Под кипой вещей я нахожу плоскую пластиковую бутылку палинки «Монастырь» и делаю изрядный глоток, но сперва выливаю пару капель в ладонь и прижимаю руку к земле. Жертва для Хинда, бога воинов. Теперь Побережье Парусов – моя единственная родина. Чувствую вкус слив, которые росли по ту сторону космоса, где-то под Риекой. Вкус адриатического солнца, которое здесь – едва видимая звездочка внутри скромного созвездия, именуемого Ладонь. Невообразимо далеко. Непредставимо. Человек не умеет мыслить астрономическими категориями. Меня предостерегали от этого. Это фатально для самочувствия. Можно сойти с ума.

Словно я – тот, кто собирается сделать то, что сделать надлежит, – являюсь нормальным.

Я раскладываю скромное свое имущество. Все предметы знаю наизусть, тысячи раз держал их в руках. Умею собрать и разобрать даже во сне.

Сперва я не понимал, для чего все это.
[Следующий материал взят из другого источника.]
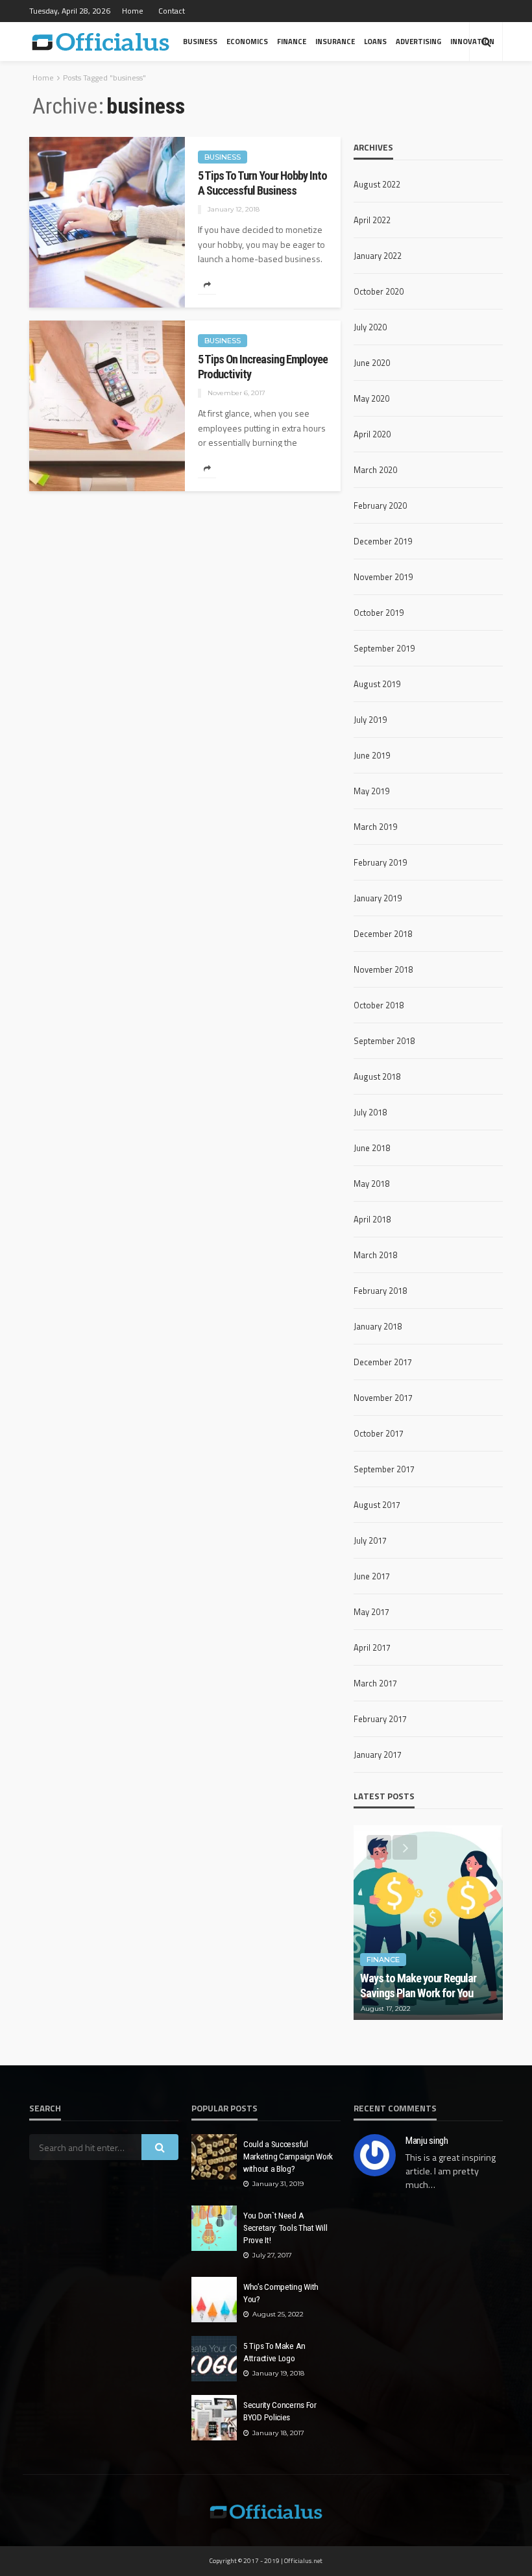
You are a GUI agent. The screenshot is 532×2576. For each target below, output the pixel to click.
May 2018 (371, 1183)
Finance (291, 41)
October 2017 (379, 1433)
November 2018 (383, 969)
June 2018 (372, 1147)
Считал, что надо иметь нормальное оружие. Хотя бы пистолет. Конечно, я могу напоминать туземца, но зачем морочить голову куче людей, чтобы под руководством ксеноэтнологов шить мне сапоги из специальных модифицированных шкур с помощью клонированных сухожилий, если я могу надеть крепкие военные или туристические берцы за пятьдесят евро? Кому какое дело? Неужто я так войду в легенду как Человек С Волшебными Берцами и изменю культуру этого мира?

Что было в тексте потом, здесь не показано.